- _Verilen Metin_
Türk olmayanlar tiyatrodan silindi!
Kültür/Sanat Haberleri —
- “Osmanlı’dan sonra işin içine ulus devlet fikri girince bu sefer Türkçe ve Türklük tiyatronun da seyrinde belirleyici olmaya başladı. O dönemler yeni olan bu fikir kendine bir hikâye oluşturmak zorundaydı ve Türk olmayanlar tiyatrodan öyle ya da böyle hop! siliniverdi. Tiyatro açısından söyleyecek olursak, aslında yaratılan bu hikâyenin yaratıcısı zaten Türk olmayanlar.”

- _Alıştırmanın Amacı_
Verilen metinde "Türk" kökünü içeren birbirinden farklı sözcükleri, başlık da dahil olmak üzere, metindeki ilk geçiş sırasıyla yazın. Metinden sonra gelen listeye bu çalışmada ihtiyaç yoktur.

- _Veri Bölümü_
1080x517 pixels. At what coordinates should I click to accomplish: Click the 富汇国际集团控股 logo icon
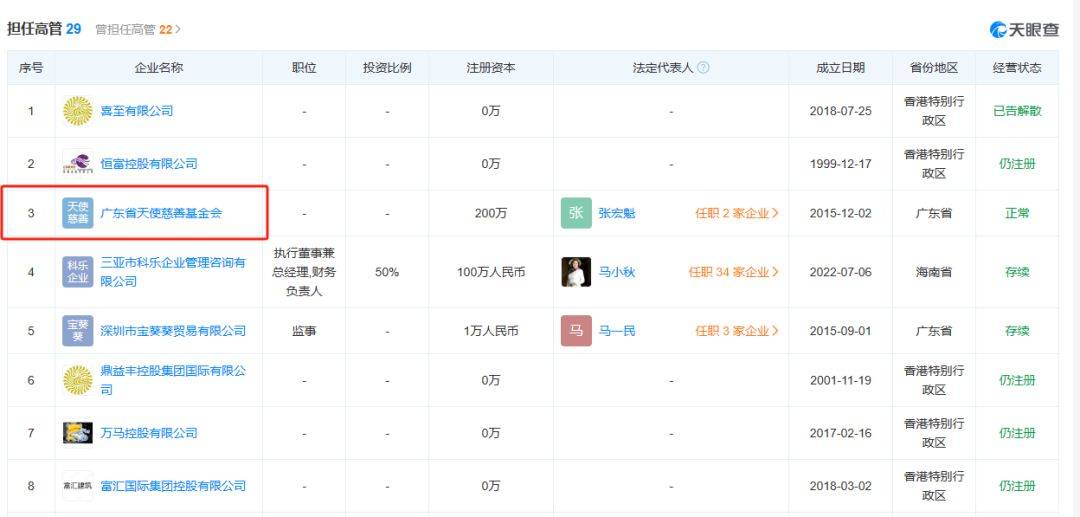click(x=77, y=486)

- _Cevap Alanı_
Türk, Türkçe, Türklük